#### Problem to solve
A complete and exact copy of the data below is required.
╭─ Data records
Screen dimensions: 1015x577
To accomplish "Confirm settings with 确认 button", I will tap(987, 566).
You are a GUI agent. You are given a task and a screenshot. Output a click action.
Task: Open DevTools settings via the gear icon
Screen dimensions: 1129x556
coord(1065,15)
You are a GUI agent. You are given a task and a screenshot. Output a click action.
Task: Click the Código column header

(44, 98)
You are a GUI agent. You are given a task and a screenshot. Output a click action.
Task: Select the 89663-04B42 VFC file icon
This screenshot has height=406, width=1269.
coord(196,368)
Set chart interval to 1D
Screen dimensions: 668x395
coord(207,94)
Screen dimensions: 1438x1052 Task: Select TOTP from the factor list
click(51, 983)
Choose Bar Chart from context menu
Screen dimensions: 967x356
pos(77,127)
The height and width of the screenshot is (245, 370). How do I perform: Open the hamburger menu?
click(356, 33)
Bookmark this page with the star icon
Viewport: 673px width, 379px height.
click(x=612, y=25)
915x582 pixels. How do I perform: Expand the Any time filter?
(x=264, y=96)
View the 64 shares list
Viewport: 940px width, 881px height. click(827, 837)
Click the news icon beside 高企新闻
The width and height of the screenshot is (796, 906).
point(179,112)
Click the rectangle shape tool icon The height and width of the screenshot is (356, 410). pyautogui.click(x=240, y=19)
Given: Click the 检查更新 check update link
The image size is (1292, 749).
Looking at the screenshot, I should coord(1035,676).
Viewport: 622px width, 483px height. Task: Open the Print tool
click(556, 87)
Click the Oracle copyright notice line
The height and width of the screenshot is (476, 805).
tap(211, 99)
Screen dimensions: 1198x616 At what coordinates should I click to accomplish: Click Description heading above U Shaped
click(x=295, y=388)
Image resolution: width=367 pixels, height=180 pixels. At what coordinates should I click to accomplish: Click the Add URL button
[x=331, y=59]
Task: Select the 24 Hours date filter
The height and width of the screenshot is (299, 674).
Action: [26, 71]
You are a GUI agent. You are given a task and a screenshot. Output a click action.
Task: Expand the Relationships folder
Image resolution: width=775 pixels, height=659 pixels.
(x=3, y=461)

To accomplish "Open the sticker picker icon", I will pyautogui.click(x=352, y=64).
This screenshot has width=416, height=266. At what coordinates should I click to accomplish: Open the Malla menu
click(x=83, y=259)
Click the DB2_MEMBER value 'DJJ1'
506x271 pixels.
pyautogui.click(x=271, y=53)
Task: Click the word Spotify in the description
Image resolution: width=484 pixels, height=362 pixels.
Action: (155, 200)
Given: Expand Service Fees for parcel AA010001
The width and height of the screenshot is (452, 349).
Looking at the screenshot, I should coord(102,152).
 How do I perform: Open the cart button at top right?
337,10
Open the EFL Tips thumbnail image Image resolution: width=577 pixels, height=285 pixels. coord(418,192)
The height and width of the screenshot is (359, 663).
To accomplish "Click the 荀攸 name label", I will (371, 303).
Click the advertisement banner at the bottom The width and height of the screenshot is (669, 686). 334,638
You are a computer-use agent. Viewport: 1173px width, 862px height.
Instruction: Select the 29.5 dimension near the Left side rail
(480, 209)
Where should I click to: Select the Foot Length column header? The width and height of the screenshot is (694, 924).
╰─
#### Response area
Screen dimensions: 1015x577
To accomplish "Confirm settings with 确认 button", I will tap(987, 566).
You are a GUI agent. You are given a task and a screenshot. Output a click action.
Task: Open DevTools settings via the gear icon
Screen dimensions: 1129x556
coord(1065,15)
You are a GUI agent. You are given a task and a screenshot. Output a click action.
Task: Click the Código column header

(44, 98)
You are a GUI agent. You are given a task and a screenshot. Output a click action.
Task: Select the 89663-04B42 VFC file icon
This screenshot has height=406, width=1269.
coord(196,368)
Set chart interval to 1D
Screen dimensions: 668x395
coord(207,94)
Screen dimensions: 1438x1052 Task: Select TOTP from the factor list
click(51, 983)
Choose Bar Chart from context menu
Screen dimensions: 967x356
pos(77,127)
The height and width of the screenshot is (245, 370). How do I perform: Open the hamburger menu?
click(356, 33)
Bookmark this page with the star icon
Viewport: 673px width, 379px height.
click(x=612, y=25)
915x582 pixels. How do I perform: Expand the Any time filter?
(x=264, y=96)
View the 64 shares list
Viewport: 940px width, 881px height. click(827, 837)
Click the news icon beside 高企新闻
The width and height of the screenshot is (796, 906).
point(179,112)
Click the rectangle shape tool icon The height and width of the screenshot is (356, 410). pyautogui.click(x=240, y=19)
Given: Click the 检查更新 check update link
The image size is (1292, 749).
Looking at the screenshot, I should coord(1035,676).
Viewport: 622px width, 483px height. Task: Open the Print tool
click(556, 87)
Click the Oracle copyright notice line
The height and width of the screenshot is (476, 805).
tap(211, 99)
Screen dimensions: 1198x616 At what coordinates should I click to accomplish: Click Description heading above U Shaped
click(x=295, y=388)
Image resolution: width=367 pixels, height=180 pixels. At what coordinates should I click to accomplish: Click the Add URL button
[x=331, y=59]
Task: Select the 24 Hours date filter
The height and width of the screenshot is (299, 674).
Action: [26, 71]
You are a GUI agent. You are given a task and a screenshot. Output a click action.
Task: Expand the Relationships folder
Image resolution: width=775 pixels, height=659 pixels.
(x=3, y=461)

To accomplish "Open the sticker picker icon", I will pyautogui.click(x=352, y=64).
This screenshot has width=416, height=266. At what coordinates should I click to accomplish: Open the Malla menu
click(x=83, y=259)
Click the DB2_MEMBER value 'DJJ1'
506x271 pixels.
pyautogui.click(x=271, y=53)
Task: Click the word Spotify in the description
Image resolution: width=484 pixels, height=362 pixels.
Action: (155, 200)
Given: Expand Service Fees for parcel AA010001
The width and height of the screenshot is (452, 349).
Looking at the screenshot, I should coord(102,152).
 How do I perform: Open the cart button at top right?
337,10
Open the EFL Tips thumbnail image Image resolution: width=577 pixels, height=285 pixels. coord(418,192)
The height and width of the screenshot is (359, 663).
To accomplish "Click the 荀攸 name label", I will (371, 303).
Click the advertisement banner at the bottom The width and height of the screenshot is (669, 686). 334,638
You are a computer-use agent. Viewport: 1173px width, 862px height.
Instruction: Select the 29.5 dimension near the Left side rail
(480, 209)
Where should I click to: Select the Foot Length column header? The width and height of the screenshot is (694, 924).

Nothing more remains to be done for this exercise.